Meu velho cais, são horas de voltar.
Deixo-te... E à noite quedas-te soturno,
ouvindo o oceano murmurar
as queixas musicais de um plangente noturno.
… E são os teus instantes agoireiros...
Avultam na baía as torres dos presídios.
À voz dos marinheiros
que cantam, tristes, te entristeces...
Ao pé de ti comentem-se suicídios,
e os afogados estrangulam preces...
Depois, quando de novo busco o abrigo
do espiritual silêncio do meu quarto,
eu penso em ti... Sonho contigo...
Ficas imóvel, e eu, vencendo ondas e escolhos,
no bojo escuro de uma nave,
parto
demandando o sem-fim de algum exílio suave...
Numa saudade vaga, arremesso-te os olhos...
Vejo o teu vulto a se perder, a se apagar...
Vais diminuindo no horizonte imenso...
E sobre ti ninguém que eu deixe a me acenar
em despedida o adeus branco de um lenço...
É um poema com o esplendor melódico e estético de um poeta completo. Adiciona-se, além disso, algumas perspectivas que não eram postas como características da produção simbolista, como, por exemplo, a percepção de movimento contínuo dos seres humanos em sociedade, no evidente caso dos “labutadores”. É um ser consigo mesmo expondo o cotidiano de um “velho cais”, único lugar onde ele consegue, enfim, encontrar a felicidade.
O poeta gaúcho, que, após Vida Extinta, ficaria treze anos sem publicar, vindo a lume somente com o seu modernista Lanterna Verde (1924), também tem uma peça de cunho simbolista - Terra Cheia de Graça - e que só foi publicada postumamente.

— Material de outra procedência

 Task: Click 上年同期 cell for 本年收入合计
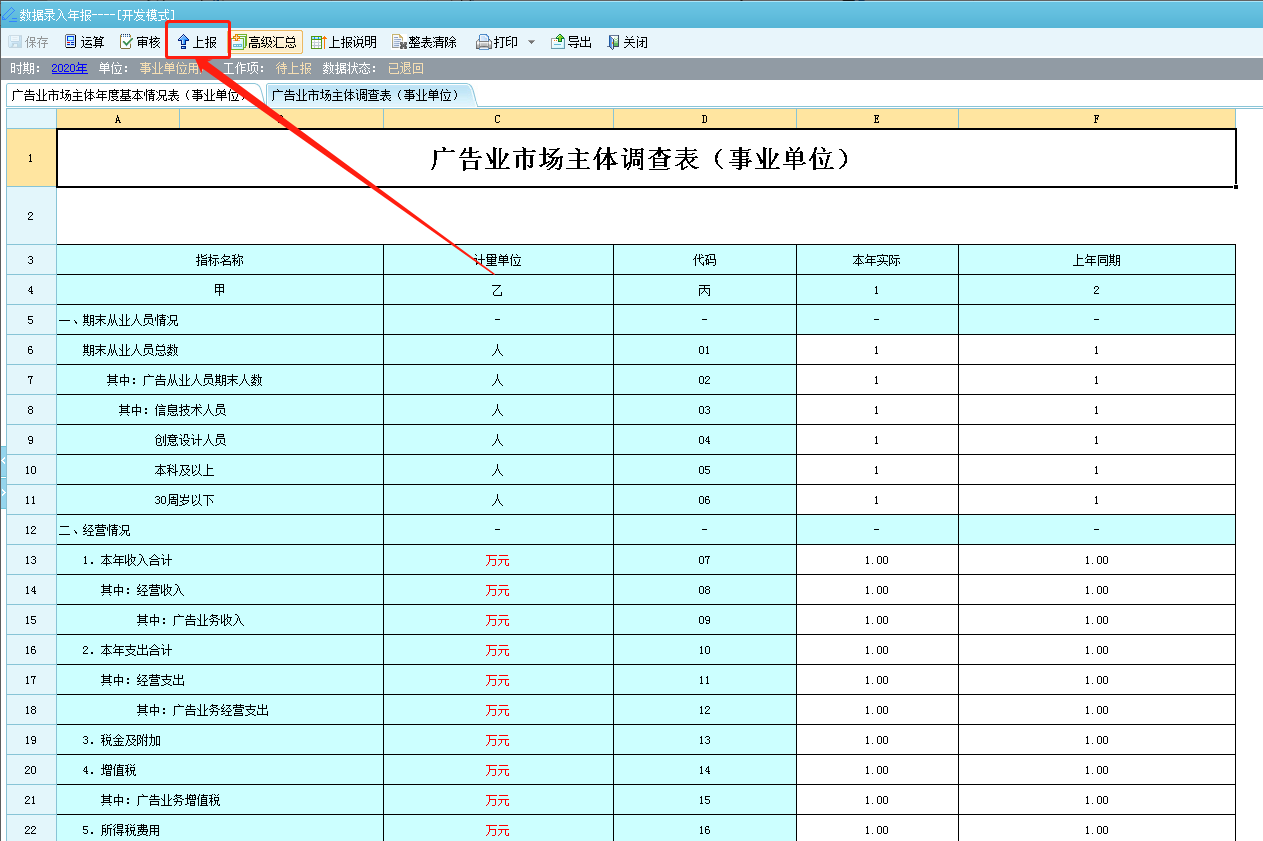tap(1096, 560)
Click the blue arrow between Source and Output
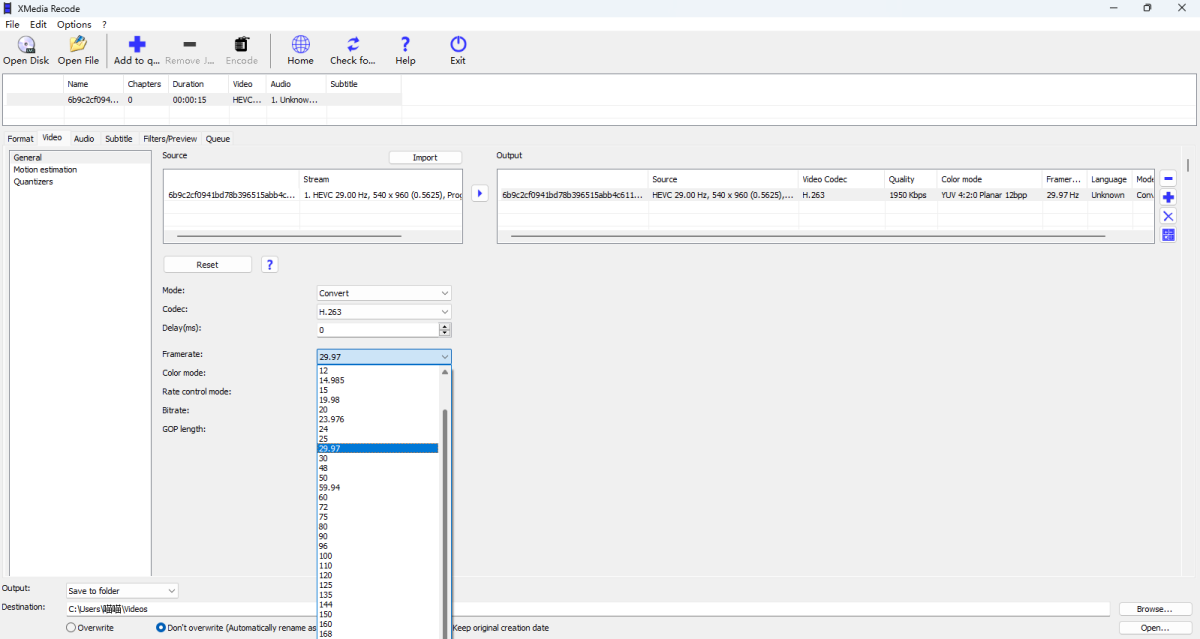The image size is (1200, 639). [479, 194]
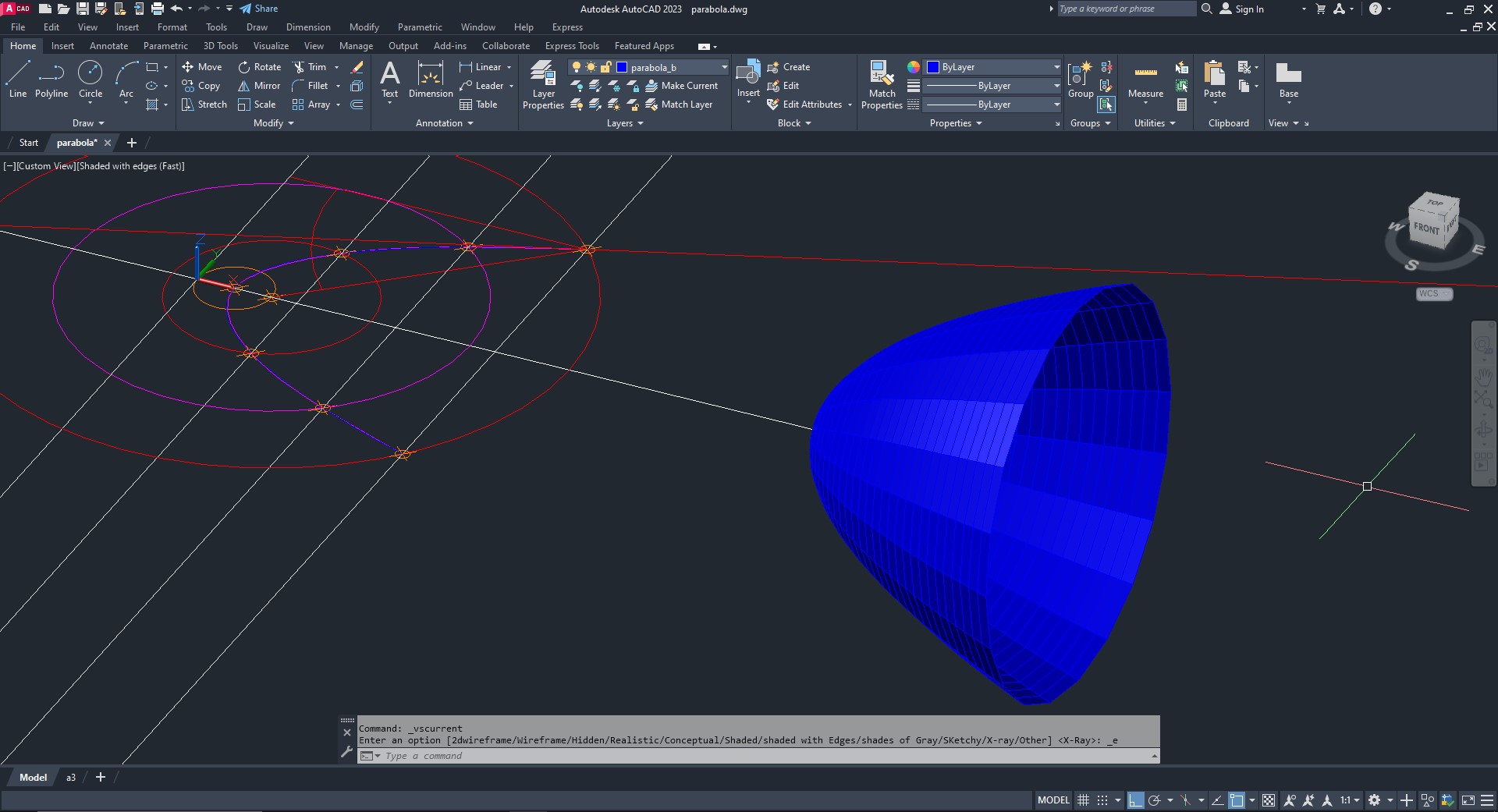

A parte simbolista da obra de Felipe d'Oliveira está, infelizmente, quase desaparecida na internet, pois tomaram frente tanto Lanterna Verde quanto as famosas declarações dadas por ele no estouro do Movimento Modernista (organizadas e publicadas em suas "Obras Completas" pela editora da UFSM, em 1990, às quais tenho como fonte para a versão mais atual dos poemas). Um grande livro como Vida Extinta não merece o esquecimento que lhe é dado por ora. E que se diga: muito do olvidamento acerca não somente da obra de Felipe d'Oliveira, mas também de vários outros autores anteriores ao Movimento Modernista – Simbolistas ou não -, é consequência de uma tácita postura de seleção, que faz com que somente o essencial aos movimentos anteriores a 1922 seja lembrado, fazendo-se com que se perca muita coisa de excepcional que a literatura brasileira produziu antes da Semana Modernista; mas como já discorri, em outras palavras e em outros ensaios, o essencial, para aqueles que pretendem esquecer, é basicamente o nada – e é aí que reside o referido perigo.